# Work to be completed
Transcribe the stretch of the material from the line containing "Click the 元大台灣50 ETF name" through the line containing "[x=432, y=98]", with both lines included. Leave the pictures out.

# Input material

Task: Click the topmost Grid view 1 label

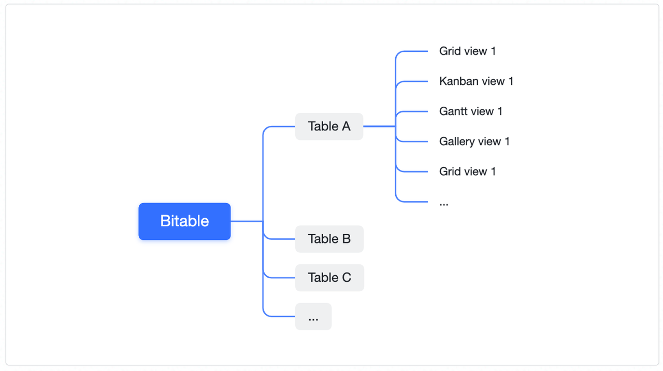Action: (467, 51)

...

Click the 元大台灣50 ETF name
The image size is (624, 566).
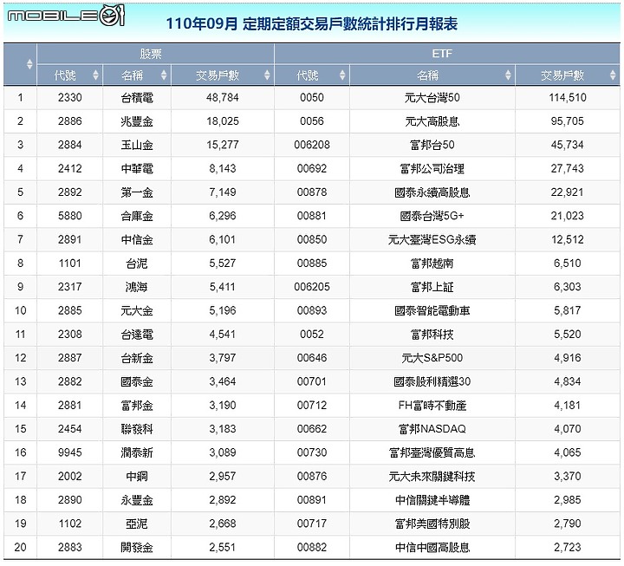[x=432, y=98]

# Exercise solution
Click the 元大台灣50 ETF name
The image size is (624, 566).
[x=432, y=98]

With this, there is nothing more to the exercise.